Muniti di fischietti, cartelli e striscioni, i lavoratori dipendenti del Monte dei Paschi di Siena si sono riuniti, questa mattina, in un sit in di protesta presso l’hotel Tiziano, al cui interno si svolgeva il Road show Abi, il convegno che ha visto coinvolti, istituti di credito, istituzioni ed imprenditori.

Hanno approfittato della presenza dell’associazione bancari italiani, a Lecce per avvicinare banche ed istituzioni al territorio, DIRCREDITO, FABI, FIBA/CISL, FISAC/CGIL, UIL.CA, SINFUB ,che, insieme alle Segreterie Confederali di CGIL, CISL e UIL e alle Rappresentanze Sindacali Aziendali di Banca MPS, hanno organizzato la manifestazione di protesta.  «In questi due giorni, l’ABI potrebbe ‘avvicinare la città’, di cui i Lavoratori rappresentano un pezzo importante, chiarendo come mai la Banca Monte dei Paschi di Siena, sua associata, nel Piano Industriale 2012/2015, prevede un progetto di esternalizzazione che coinvolge oltre 400 Lavoratori sul Territorio di Lecce, con il rischio per gli stessi di essere ceduti in società al di fuori del Gruppo e senza la garanzia del CCNL del credito.

Riteniamo – spiegano i sindacati- che questa sia l’occasione giusta per chiarire, alla presenza delle Istituzioni, come questo progetto si concili con il recente rinnovo del CCNL, dove si contempla il processo esattamente opposto, ovvero il rientro delle attività, in precedenza trasferite all’esterno, attraverso l’insourcing».

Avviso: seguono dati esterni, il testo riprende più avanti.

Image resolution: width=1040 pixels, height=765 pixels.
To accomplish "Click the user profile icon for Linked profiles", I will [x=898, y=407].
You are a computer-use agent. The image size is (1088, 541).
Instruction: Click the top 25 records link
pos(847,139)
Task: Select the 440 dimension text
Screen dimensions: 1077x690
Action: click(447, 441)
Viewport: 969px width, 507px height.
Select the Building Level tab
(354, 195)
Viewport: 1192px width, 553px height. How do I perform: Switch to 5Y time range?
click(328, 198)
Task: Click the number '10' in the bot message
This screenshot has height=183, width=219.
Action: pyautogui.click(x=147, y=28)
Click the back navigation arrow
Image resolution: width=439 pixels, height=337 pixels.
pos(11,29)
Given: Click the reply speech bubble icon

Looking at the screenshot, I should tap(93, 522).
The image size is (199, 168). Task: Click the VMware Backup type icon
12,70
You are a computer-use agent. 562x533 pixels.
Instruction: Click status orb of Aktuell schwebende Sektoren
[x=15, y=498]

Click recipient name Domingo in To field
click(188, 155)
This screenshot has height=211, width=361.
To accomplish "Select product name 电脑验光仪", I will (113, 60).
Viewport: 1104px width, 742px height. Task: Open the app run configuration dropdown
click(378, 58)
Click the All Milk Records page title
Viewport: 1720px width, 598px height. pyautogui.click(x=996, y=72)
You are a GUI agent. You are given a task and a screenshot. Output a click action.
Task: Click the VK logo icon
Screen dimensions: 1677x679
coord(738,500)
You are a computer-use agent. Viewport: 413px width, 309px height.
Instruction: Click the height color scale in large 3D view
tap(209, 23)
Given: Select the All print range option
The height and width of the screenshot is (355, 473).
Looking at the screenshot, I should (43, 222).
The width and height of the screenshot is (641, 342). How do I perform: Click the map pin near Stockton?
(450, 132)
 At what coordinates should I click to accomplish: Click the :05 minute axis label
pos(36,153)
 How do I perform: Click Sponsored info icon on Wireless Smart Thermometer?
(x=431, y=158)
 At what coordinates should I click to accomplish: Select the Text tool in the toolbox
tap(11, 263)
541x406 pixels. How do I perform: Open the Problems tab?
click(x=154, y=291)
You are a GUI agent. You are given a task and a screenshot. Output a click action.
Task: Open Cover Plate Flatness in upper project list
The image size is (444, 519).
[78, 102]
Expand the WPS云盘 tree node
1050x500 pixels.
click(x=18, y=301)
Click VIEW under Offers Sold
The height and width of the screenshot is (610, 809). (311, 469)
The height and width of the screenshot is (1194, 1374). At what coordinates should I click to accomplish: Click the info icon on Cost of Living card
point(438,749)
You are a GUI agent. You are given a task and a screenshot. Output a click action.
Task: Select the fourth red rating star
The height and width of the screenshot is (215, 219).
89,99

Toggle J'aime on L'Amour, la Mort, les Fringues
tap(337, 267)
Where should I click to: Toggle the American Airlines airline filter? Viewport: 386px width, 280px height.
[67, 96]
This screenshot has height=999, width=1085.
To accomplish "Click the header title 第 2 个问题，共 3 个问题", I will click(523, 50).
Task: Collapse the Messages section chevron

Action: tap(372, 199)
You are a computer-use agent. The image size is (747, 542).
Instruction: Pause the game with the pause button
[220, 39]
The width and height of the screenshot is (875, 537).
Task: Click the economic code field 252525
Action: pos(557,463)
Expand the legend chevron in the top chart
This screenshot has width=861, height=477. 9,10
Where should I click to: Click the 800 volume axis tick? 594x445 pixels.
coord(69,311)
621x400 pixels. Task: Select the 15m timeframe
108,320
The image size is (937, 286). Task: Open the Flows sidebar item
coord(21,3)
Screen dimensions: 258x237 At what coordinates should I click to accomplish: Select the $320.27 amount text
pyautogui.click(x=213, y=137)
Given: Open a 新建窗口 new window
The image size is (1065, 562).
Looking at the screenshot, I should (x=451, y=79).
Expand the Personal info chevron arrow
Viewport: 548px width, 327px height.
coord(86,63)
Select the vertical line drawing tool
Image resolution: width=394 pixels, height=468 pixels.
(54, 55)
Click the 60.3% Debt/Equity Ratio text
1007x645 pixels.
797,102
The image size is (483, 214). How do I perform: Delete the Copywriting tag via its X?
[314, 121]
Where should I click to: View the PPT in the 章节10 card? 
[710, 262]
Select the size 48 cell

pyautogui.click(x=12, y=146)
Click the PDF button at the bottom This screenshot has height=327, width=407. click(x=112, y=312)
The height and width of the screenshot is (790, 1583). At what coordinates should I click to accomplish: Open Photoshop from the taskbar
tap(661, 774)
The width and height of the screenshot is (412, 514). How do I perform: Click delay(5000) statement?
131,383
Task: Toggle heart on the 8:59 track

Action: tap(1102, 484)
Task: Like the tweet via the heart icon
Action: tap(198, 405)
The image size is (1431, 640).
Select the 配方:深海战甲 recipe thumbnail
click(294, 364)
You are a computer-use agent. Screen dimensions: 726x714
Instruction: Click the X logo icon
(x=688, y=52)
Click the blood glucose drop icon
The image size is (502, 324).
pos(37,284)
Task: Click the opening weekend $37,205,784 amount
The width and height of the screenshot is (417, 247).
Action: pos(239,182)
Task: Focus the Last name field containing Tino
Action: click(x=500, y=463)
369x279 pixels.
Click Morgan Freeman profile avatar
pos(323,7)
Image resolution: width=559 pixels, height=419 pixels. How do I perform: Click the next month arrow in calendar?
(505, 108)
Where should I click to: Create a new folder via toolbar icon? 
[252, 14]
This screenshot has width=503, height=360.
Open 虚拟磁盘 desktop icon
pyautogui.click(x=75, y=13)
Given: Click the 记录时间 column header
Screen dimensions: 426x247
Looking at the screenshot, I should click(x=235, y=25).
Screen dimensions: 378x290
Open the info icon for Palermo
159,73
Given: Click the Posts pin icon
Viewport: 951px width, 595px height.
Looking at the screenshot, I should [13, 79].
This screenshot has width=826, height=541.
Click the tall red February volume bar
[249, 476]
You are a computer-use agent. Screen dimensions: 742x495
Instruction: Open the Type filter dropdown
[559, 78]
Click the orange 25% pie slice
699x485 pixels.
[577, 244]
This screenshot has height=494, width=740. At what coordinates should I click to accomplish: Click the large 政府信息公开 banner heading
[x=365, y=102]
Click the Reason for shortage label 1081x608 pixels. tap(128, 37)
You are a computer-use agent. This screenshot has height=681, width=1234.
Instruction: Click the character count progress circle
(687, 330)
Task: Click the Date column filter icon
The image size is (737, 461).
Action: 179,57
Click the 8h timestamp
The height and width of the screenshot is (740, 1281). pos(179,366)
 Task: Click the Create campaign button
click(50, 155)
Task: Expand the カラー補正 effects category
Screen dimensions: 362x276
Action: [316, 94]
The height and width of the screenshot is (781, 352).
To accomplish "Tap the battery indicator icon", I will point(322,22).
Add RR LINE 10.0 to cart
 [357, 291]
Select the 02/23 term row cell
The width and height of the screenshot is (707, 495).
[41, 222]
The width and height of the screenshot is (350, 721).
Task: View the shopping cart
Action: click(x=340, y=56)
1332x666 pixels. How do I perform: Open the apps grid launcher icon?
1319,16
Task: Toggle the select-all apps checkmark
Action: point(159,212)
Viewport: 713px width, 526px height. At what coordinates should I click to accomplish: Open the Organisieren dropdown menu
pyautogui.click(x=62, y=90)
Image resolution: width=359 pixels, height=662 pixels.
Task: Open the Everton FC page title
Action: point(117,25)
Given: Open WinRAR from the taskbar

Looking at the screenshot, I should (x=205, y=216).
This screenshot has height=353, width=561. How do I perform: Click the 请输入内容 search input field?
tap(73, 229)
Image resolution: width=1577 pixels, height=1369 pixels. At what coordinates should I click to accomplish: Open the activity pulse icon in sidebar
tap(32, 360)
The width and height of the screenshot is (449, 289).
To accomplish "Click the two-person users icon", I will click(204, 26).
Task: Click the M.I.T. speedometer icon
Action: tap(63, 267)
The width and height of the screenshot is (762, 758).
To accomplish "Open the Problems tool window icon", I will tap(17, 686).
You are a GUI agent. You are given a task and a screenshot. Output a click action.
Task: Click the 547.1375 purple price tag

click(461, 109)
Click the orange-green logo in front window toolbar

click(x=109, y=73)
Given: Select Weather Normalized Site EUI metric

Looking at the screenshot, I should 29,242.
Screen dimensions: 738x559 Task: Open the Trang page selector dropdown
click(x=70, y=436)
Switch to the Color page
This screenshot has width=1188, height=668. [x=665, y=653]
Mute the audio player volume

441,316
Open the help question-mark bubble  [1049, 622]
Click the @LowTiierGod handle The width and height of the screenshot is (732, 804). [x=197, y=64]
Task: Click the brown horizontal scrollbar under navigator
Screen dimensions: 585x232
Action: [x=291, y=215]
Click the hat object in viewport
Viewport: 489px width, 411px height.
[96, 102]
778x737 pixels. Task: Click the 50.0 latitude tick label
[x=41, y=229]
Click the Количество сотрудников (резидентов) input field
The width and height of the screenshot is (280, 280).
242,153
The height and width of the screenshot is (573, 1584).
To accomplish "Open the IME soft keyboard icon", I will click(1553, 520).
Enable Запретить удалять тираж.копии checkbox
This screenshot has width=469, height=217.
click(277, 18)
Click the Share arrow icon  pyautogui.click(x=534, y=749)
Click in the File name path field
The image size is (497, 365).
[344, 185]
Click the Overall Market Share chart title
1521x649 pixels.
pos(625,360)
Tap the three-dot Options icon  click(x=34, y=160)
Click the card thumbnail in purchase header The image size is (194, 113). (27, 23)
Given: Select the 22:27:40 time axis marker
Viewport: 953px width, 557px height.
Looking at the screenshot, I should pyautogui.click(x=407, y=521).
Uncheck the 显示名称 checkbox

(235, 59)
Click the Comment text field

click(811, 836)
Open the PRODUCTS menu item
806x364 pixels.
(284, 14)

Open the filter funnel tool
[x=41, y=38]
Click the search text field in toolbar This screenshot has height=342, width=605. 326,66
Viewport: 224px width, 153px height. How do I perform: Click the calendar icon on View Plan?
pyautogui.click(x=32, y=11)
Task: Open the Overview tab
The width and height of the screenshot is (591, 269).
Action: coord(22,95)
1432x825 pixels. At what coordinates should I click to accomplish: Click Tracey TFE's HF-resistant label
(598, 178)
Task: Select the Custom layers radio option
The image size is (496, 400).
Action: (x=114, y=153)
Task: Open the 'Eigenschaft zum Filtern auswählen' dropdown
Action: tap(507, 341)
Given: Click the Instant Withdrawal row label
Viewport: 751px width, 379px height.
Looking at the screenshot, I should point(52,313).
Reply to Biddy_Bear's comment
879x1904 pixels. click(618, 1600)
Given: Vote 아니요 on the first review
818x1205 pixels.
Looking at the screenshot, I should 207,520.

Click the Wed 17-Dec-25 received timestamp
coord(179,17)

Mentre all’interno, la tavola rotonda discuteva di crescita e stabilità, attraverso la tutela dell’occupazione, all’esterno decine e decine di dipendenti sfilavano in corteo indossando sul petto cartelli con su scritto “Trattare, non esternalizzare”. I  dipendenti del gruppo senese chiedono infatti la riapertura delle trattative con i Coordinamenti nazionali MPS, partendo dalle proposte concrete, già avanzate dal Sindacato sulla riduzione dei costi strutturali e del personale, come strada alternativa alle esternalizzazioni. Alla luce delle decisioni assunte dalla banca,  Le conseguenze sarebbero veramente drammatiche per i Lavoratori coinvolti, inparticolare sul nostro Territorio (già in seria difficoltà), per la presenza di un poloback Office che occupa circa 400 Lavoratori. Gli stessi rischierebbero di trovarsi fuori dal Gruppo MPS e senza le garanzia del Contratto Collettivo Nazionale di lavoro di categoria.

I manifestanti confidavano nella presenza  del Presidente Mussari, attualmente Presidente dell’Abi, ma precedentemente Presidente della Banca Monte dei Paschi di Siena,  assente all’incontro per motivi personali, vero bersaglio della manifestazione. L’Abi di cui è presidente, per il ruolo che ricopre,  dovrebbe  vigilare sulla coerenza dei comportamenti delle proprie associate. Mussari , a dire dei sindacati, avrebbe dovuto inoltre  spiegare, che, in un Paese civile, prestare fede agli impegni contrattualmente assunti rappresenta, oltre che un obbligo giuridico, anche un dovere etico e morale che vincola reciprocamente le parti.